7. Hay, pues, dos clases de bienes, los temporales y los eternos. Los temporales son la salud, las riquezas, un cargo público, los amigos, la casa, los hijos, la esposa y las demás cosas de esta vida en la que somos forasteros. Situémonos, por tanto, en el albergue de esta vida como huéspedes de paso, no como propietarios estables. Los bienes eternos, a su vez, son, ante todo, la misma vida eterna, la incorrupción y la inmortalidad de la carne y del alma, la compañía de los ángeles, la ciudad celeste, la dignidad indefectible, el Padre y la patria, él sin muerte, ella sin enemigos. Deseemos estos bienes con todo el ardor, pidámoslos con toda perseverancia, no con un largo discurso, sino con el testimonio del gemido. El deseo ora siempre, aunque calle la lengua. Si siempre deseas, siempre oras. ¿Cuándo se adormece la oración? Cuando se enfría el deseo26. Pidamos, por tanto, con toda avidez los bienes eternos, busquémoslos con toda atención; pidamos confiados esos bienes, pues a quien los tiene, le son de provecho, no pueden dañarle. Por el contrario, estos bienes temporales a veces aprovechan, a veces dañan. A muchos les fue provechosa la pobreza y les dañaron las riquezas; a muchos les fue de provecho la vida privada y les dañó el desempeñar un alto cargo. Y, a su vez, a muchos les benefició el dinero y les favoreció el poseer un alto rango. Les fue de provecho a quienes los usaron bien; en cambio, el no habérselo quitado dañó a quienes hicieron mal uso de ellos. Por ello, hermanos, pidamos también estos bienes temporales, pero con moderación, con la seguridad de que, si los recibimos, los da quien sabe lo que nos conviene. ¿Pediste y no se te concedió lo que solicitabas? Cree al Padre; cree que, si te hubiese convenido, te lo hubiese dado. Ponte tú mismo como ejemplo. Como es tu hijo respecto de ti, es decir, desconocedor de las cosas humanas, así eres tú ante el Señor, esto es, desconocedor de las cosas divinas. Suponte que tu hijo pasa todo el día llorando ante ti para que le des el cuchillo, esto es, la espada; te niegas a dárselo, no se lo das; no te preocupa que llore, para no tener que llorarlo al verlo morir. Llore, aflíjase, golpéese para que lo subas al caballo; no lo haces porque no puede gobernarlo; el caballo lo tirará al suelo y lo matará. A quien le niegas una parte, le reservas la totalidad. Mas para que crezca y posea todo sin peligro, le niegas esa cosa pequeña, pero peligrosa.
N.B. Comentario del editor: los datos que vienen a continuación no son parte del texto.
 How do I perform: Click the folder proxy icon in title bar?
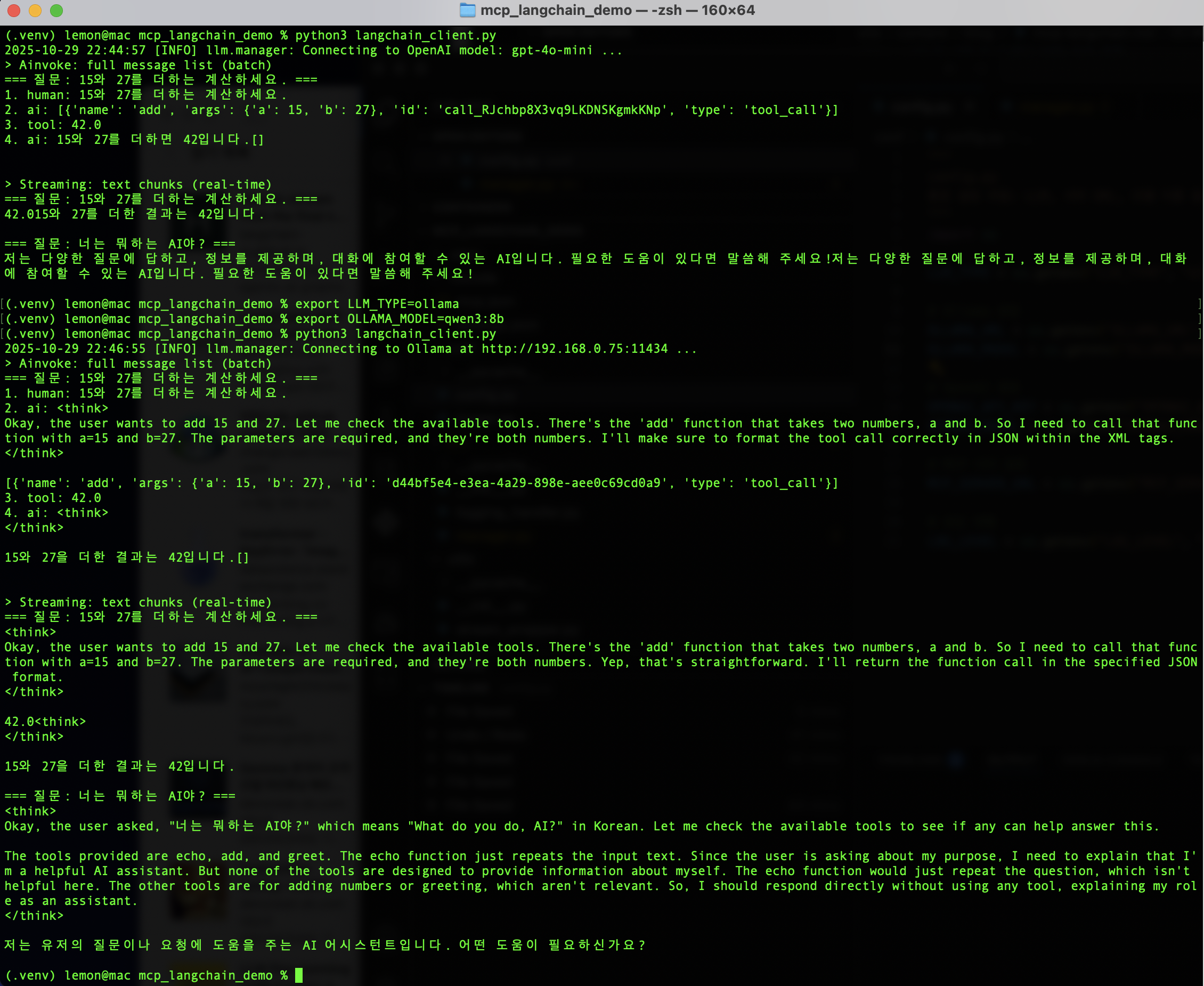click(467, 10)
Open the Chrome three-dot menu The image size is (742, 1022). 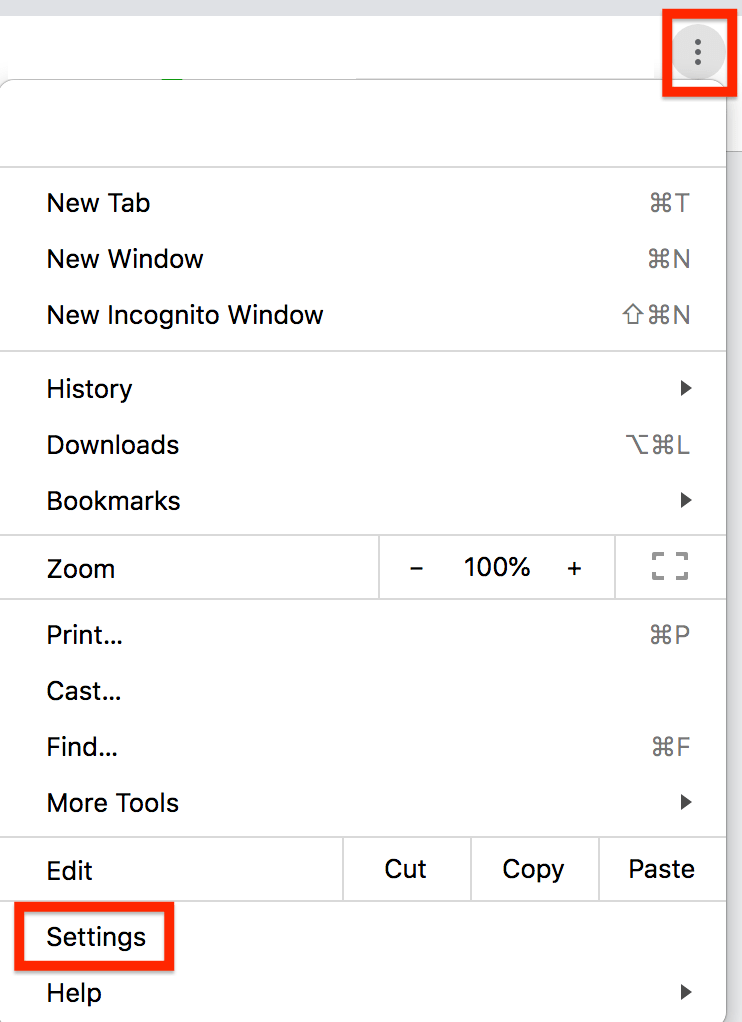pos(698,53)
8. Por tanto, hermanos, os digo que oréis cuanto podáis. Abundan los males, pero Dios lo quiso. ¡Ojalá no abundaran los malos y no abundarían los males! «Malos tiempos, tiempos fatigosos» —así dicen los hombres—. Vivamos bien, y serán buenos los tiempos. Los tiempos somos nosotros; como somos nosotros, así son los tiempos. Pero ¿qué hacemos? ¿No podemos convertir a la vida santa a la muchedumbre de los hombres? Vivan bien los pocos que me escuchan; los pocos que viven santamente soporten a los muchos que viven malvadamente. Son granos, están en la era. En la era pueden tener a su lado la paja, pero no en el granero. Soporten lo que no quieren para llegar a lo que quieren. ¿Por qué nos entristecemos y acusamos a Dios? Si abundan males en el mundo es para que no lo amemos. Grandes varones, santos varones fueron los que despreciaron un mundo hermoso; nosotros no somos capaces de despreciarlo ni aun siendo feo. El mundo es malo; ved que es malo y se le ama como si fuera bueno. Sin embargo, ¿qué es ese mundo malo? Pues no es malo el cielo, ni la tierra, ni las aguas y cuanto hay en ellos, los peces, las aves, los árboles. Todas estas cosas son buenas, pero el mundo malo lo constituyen los hombres malos. Mas, puesto que, mientras vivimos —como he dicho—, no podemos carecer de hombres malos, gimamos ante el Señor nuestro Dios, soportemos los males hasta llegar a los bienes. Nada reprochemos al padre de familia, pues es cariñoso. Es él quien nos lleva, no nosotros a él. Sabe cómo gobernar lo que él creó; haz lo que mandó y espera lo que prometió.